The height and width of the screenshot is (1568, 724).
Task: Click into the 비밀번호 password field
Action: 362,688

· · · ·

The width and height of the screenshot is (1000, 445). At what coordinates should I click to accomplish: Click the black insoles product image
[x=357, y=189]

· · · ·

*Exercise*: Copy the material from the line with "The height and" up to and including the line with "Action: 362,688", replacing "password field" with "password box" and keeping everything else the same.

*Completed task*:
The height and width of the screenshot is (1568, 724).
Task: Click into the 비밀번호 password box
Action: 362,688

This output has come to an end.